### AIM
Reproduce the following material line for line, changing nothing.

___ DATA SECTION ___

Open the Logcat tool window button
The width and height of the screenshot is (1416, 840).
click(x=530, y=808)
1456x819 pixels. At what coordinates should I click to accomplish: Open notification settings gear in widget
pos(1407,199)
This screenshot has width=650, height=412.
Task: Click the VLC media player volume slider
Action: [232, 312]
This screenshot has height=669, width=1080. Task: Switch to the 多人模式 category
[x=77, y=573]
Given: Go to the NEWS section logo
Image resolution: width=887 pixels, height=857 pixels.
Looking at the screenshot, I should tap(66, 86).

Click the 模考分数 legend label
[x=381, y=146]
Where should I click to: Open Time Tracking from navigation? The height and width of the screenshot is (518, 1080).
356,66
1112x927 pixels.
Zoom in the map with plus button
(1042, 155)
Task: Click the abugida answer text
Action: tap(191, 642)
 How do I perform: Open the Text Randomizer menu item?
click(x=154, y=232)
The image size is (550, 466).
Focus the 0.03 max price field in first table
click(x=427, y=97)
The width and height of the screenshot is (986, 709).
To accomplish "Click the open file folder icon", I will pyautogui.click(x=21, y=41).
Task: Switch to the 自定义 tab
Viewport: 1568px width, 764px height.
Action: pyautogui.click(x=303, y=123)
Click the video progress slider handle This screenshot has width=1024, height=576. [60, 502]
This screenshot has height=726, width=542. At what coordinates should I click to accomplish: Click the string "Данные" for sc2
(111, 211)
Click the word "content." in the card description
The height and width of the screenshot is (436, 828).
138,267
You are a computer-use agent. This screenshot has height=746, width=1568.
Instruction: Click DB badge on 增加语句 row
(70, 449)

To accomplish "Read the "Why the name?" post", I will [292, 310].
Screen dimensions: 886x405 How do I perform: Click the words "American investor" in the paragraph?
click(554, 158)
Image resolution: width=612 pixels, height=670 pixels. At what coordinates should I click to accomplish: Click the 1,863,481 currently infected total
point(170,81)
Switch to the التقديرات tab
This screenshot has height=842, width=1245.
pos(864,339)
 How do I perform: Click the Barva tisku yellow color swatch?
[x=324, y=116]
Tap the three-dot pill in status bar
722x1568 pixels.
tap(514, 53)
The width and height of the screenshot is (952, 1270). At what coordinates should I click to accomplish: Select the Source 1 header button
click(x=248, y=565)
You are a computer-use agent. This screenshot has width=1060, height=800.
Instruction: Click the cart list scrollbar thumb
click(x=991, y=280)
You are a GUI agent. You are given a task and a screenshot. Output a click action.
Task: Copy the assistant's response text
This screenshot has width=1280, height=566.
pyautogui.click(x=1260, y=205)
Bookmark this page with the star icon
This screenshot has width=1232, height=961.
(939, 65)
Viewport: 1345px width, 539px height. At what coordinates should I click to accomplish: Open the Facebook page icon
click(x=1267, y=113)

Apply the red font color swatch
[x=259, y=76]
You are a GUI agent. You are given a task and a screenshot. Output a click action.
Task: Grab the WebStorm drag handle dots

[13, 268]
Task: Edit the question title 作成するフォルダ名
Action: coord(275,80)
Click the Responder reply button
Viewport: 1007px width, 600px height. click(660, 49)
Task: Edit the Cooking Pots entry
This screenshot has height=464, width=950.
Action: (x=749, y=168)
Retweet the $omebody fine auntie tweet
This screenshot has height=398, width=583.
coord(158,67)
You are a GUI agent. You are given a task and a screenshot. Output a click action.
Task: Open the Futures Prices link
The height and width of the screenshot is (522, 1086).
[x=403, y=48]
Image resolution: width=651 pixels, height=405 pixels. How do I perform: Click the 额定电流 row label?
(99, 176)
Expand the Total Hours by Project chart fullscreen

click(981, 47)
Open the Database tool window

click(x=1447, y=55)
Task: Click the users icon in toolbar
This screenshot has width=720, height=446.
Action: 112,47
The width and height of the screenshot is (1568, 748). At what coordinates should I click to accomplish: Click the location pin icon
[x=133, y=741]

___

### WORKED SOLUTION
Open the Logcat tool window button
The width and height of the screenshot is (1416, 840).
click(x=530, y=808)
1456x819 pixels. At what coordinates should I click to accomplish: Open notification settings gear in widget
pos(1407,199)
This screenshot has width=650, height=412.
Task: Click the VLC media player volume slider
Action: [232, 312]
This screenshot has height=669, width=1080. Task: Switch to the 多人模式 category
[x=77, y=573]
Given: Go to the NEWS section logo
Image resolution: width=887 pixels, height=857 pixels.
Looking at the screenshot, I should tap(66, 86).

Click the 模考分数 legend label
[x=381, y=146]
Where should I click to: Open Time Tracking from navigation? The height and width of the screenshot is (518, 1080).
356,66
1112x927 pixels.
Zoom in the map with plus button
(1042, 155)
Task: Click the abugida answer text
Action: tap(191, 642)
 How do I perform: Open the Text Randomizer menu item?
click(x=154, y=232)
The image size is (550, 466).
Focus the 0.03 max price field in first table
click(x=427, y=97)
The width and height of the screenshot is (986, 709).
To accomplish "Click the open file folder icon", I will pyautogui.click(x=21, y=41).
Task: Switch to the 自定义 tab
Viewport: 1568px width, 764px height.
Action: pyautogui.click(x=303, y=123)
Click the video progress slider handle This screenshot has width=1024, height=576. [60, 502]
This screenshot has height=726, width=542. At what coordinates should I click to accomplish: Click the string "Данные" for sc2
(111, 211)
Click the word "content." in the card description
The height and width of the screenshot is (436, 828).
138,267
You are a computer-use agent. This screenshot has height=746, width=1568.
Instruction: Click DB badge on 增加语句 row
(70, 449)

To accomplish "Read the "Why the name?" post", I will [292, 310].
Screen dimensions: 886x405 How do I perform: Click the words "American investor" in the paragraph?
click(554, 158)
Image resolution: width=612 pixels, height=670 pixels. At what coordinates should I click to accomplish: Click the 1,863,481 currently infected total
point(170,81)
Switch to the التقديرات tab
This screenshot has height=842, width=1245.
pos(864,339)
 How do I perform: Click the Barva tisku yellow color swatch?
[x=324, y=116]
Tap the three-dot pill in status bar
722x1568 pixels.
tap(514, 53)
The width and height of the screenshot is (952, 1270). At what coordinates should I click to accomplish: Select the Source 1 header button
click(x=248, y=565)
You are a computer-use agent. This screenshot has width=1060, height=800.
Instruction: Click the cart list scrollbar thumb
click(x=991, y=280)
You are a GUI agent. You are given a task and a screenshot. Output a click action.
Task: Copy the assistant's response text
This screenshot has width=1280, height=566.
pyautogui.click(x=1260, y=205)
Bookmark this page with the star icon
This screenshot has width=1232, height=961.
(939, 65)
Viewport: 1345px width, 539px height. At what coordinates should I click to accomplish: Open the Facebook page icon
click(x=1267, y=113)

Apply the red font color swatch
[x=259, y=76]
You are a GUI agent. You are given a task and a screenshot. Output a click action.
Task: Grab the WebStorm drag handle dots

[13, 268]
Task: Edit the question title 作成するフォルダ名
Action: coord(275,80)
Click the Responder reply button
Viewport: 1007px width, 600px height. click(660, 49)
Task: Edit the Cooking Pots entry
This screenshot has height=464, width=950.
Action: (x=749, y=168)
Retweet the $omebody fine auntie tweet
This screenshot has height=398, width=583.
coord(158,67)
You are a GUI agent. You are given a task and a screenshot. Output a click action.
Task: Open the Futures Prices link
The height and width of the screenshot is (522, 1086).
[x=403, y=48]
Image resolution: width=651 pixels, height=405 pixels. How do I perform: Click the 额定电流 row label?
(99, 176)
Expand the Total Hours by Project chart fullscreen

click(981, 47)
Open the Database tool window

click(x=1447, y=55)
Task: Click the users icon in toolbar
This screenshot has width=720, height=446.
Action: 112,47
The width and height of the screenshot is (1568, 748). At what coordinates should I click to accomplish: Click the location pin icon
[x=133, y=741]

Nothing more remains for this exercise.